## Start Text passage
Not a Pretty Picture is a 1976 American docudrama film. The film was written, produced and directed by Martha Coolidge, marking her narrative feature film directorial debut, after years of working as a documentary filmmaker in the early to mid-1970s.

The film is a retelling about Coolidge, who was date raped when she was sixteen years old. The film follows the aftermath of the incident on the main character. In 2022, The Academy Film Archive in partnership with Martin Scorsese's Film Foundation restored 'Not a Pretty Picture', with funds generously provided by the George Lucas Family Foundation. The Restoration premiered on December 8th 2022 at the Academy Museum in Hollywood. In 2023 Not a Pretty Picture screened at Berlinale, Selected by Céline Sciamma.
## End Text passage
## Start Supplied information
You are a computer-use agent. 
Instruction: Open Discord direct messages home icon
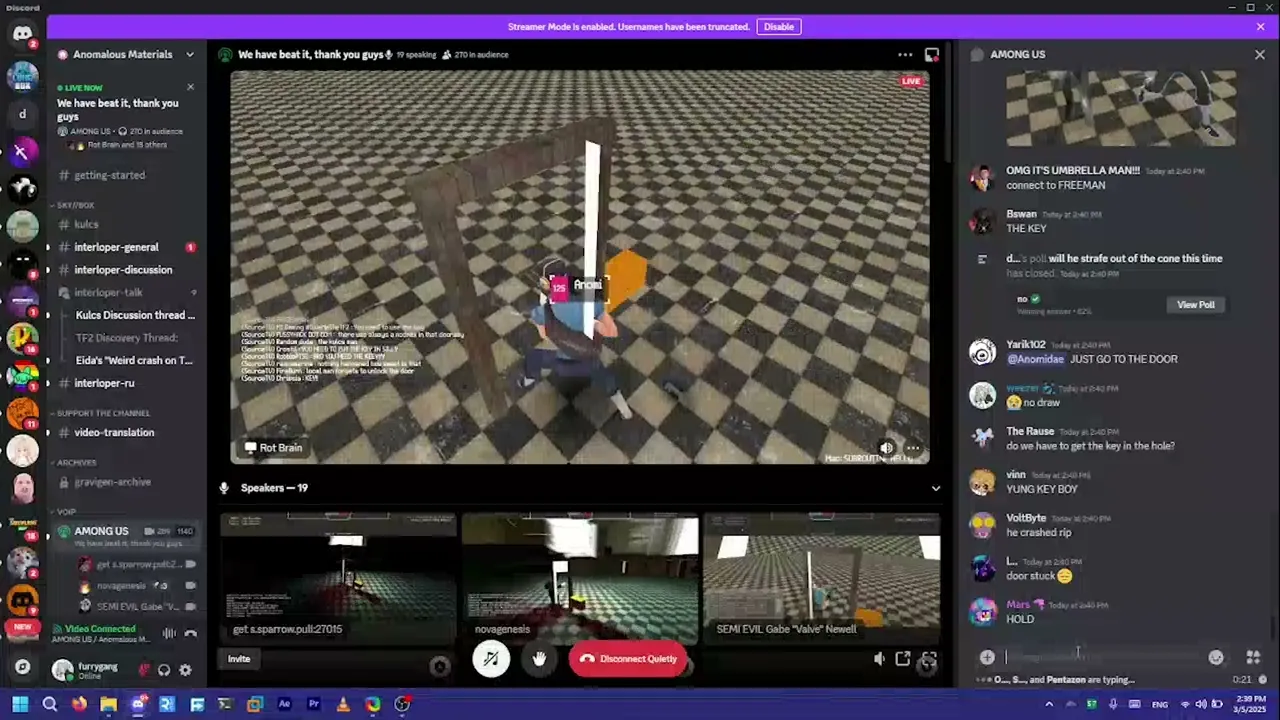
## End Supplied information
> _What to work on_
A: Condense the paragraph of the passage on Not a Pretty Picture that begins "The film is a retelling" into a bulleted list of its main facts.
B: Reproduce the passage on Not a Pretty Picture from "Not a Pretty Picture is" up to and including "by Céline Sciamma.", changing "docudrama" to "biographical drama".

> _Written answers_
A:
- The film retells how Coolidge was date raped at sixteen and follows the aftermath for the main character.
- In 2022, the Academy Film Archive and Martin Scorsese's Film Foundation restored it with funds from the George Lucas Family Foundation.
- The restoration premiered on December 8, 2022, at the Academy Museum in Hollywood.
- In 2023, it screened at Berlinale, selected by Céline Sciamma.

B:
Not a Pretty Picture is a 1976 American biographical drama film. The film was written, produced and directed by Martha Coolidge, marking her narrative feature film directorial debut, after years of working as a documentary filmmaker in the early to mid-1970s.

The film is a retelling about Coolidge, who was date raped when she was sixteen years old. The film follows the aftermath of the incident on the main character. In 2022, The Academy Film Archive in partnership with Martin Scorsese's Film Foundation restored 'Not a Pretty Picture', with funds generously provided by the George Lucas Family Foundation. The Restoration premiered on December 8th 2022 at the Academy Museum in Hollywood. In 2023 Not a Pretty Picture screened at Berlinale, Selected by Céline Sciamma.